Так что мы можем сохранить почтительность и уважение к примерному христианину, коим был юный принц в течение короткого промежутка его жизни, известного нам. В очерке господина Лэнга можно, если угодно, найти подкрепление нашим предположениям относительно дальнейшей судьбы Джеймса де ла Клоша. Действительно, мы там читаем, что 27 декабря 1668 года Карл II, сообщая своей сестре Генриетте Орлеанской о намерении перейти в католицизм, добавляет: «Уверяю вас, здесь никто не знает и не узнает об этом вплоть до того дня, когда дело может быть предано огласке, – никто, кроме меня и другого лица.» Два года спустя, в 1670 году, Карл намеревался послать к папе Клименту IX «некоего иезуита из коллегии в Сен-Омере». Известно также, что в 1678 и в 1681 году французский католический священник тайно приезжал в Лондон для встречи в Карлом II. Доказательств, что этим «другим лицом», единственным посвященным в тайну религиозных намерений короля, этим иезуитом из Сен-Омера, которого Карл II намеревался послать к папе, этим священником, прибывшим из Франции в Лондон в 1678 году, является бывший послушник из коллегии Квиринала, очевидно, нет, но ничто не мешает, по крайней мере, нам думать так – в то время, как совершенно невозможно допустить, что Джеймс де ла Клош считал себя сыном «донны Марии Стьюарт, из семьи баронов де Сан-Марцо», или же, что он, побывав дважды в Лондоне у отца, мог вообразить, будто английская конституция предназначает «княжество Уэлльское бастарду Короны».
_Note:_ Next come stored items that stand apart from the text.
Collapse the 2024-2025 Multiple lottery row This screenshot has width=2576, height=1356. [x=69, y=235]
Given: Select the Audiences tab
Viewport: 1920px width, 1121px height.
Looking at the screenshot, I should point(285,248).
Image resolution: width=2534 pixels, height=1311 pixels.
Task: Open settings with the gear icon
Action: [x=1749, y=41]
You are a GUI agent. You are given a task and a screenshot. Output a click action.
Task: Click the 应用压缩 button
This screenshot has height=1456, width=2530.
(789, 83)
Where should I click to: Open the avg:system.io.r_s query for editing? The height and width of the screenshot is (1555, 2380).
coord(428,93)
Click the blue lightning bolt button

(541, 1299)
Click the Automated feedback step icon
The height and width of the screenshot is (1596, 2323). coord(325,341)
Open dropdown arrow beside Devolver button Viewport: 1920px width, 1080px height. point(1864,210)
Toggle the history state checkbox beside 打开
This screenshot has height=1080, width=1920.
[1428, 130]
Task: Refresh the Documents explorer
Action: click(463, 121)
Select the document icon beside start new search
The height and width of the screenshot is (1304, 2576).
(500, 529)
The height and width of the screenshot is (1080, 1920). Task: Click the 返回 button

P. S. Когда я уже пересматривал корректуру этой главы, господин Эндрю Лэнг любезно прислал мне свой очерк, недавно опубликованный в одном английском журнале и посвященный приключению Джеймса де ла Клоша. В очерке предлагается к обсуждению третья, довольно неожиданная, гипотеза. Согласно ей, не только неаполитанский узник, но также и предыдущий Жак де ла Клош, примерный послушник иезуитского ордена в Риме, являлся дерзким мошенником, не имеющим ни малейшей родственной связи с Карлом II! Оказывается, в одном из так называемых писем последнего наряду с многими несообразностями содержится совершенно очевидная ошибка, и ее, по мнению знаменитого английского ученого, достаточно для установления бесспорной подложности как этого письма, так и всех остальных. Но, следуя новой гипотезе, как объяснить легковерие – далеко не «иезуитское» – отца Оливы? Не говоря уж о других возражениях, возникающих на каждой странице, весьма хитроумная гипотеза господина Эндрю Лэнга приводит в конце концов к тому, что этот достойный пандан вечной тайны «L’enfant du Temple»[235 - … « L’Enfant du Temple »… – «Дитя Тампля», Людовик Карл (1785-1795), сын Людовика XVI и Марии-Антуанетты, в 1792 году вместе с семьей был заключен в замок Тампль, где и скончался от туберкулеза. После его смерти появились самозванцы, каждый из которых уверял, что является чудом спасшимся дофином.] становится еще более сложным и неразрешимым!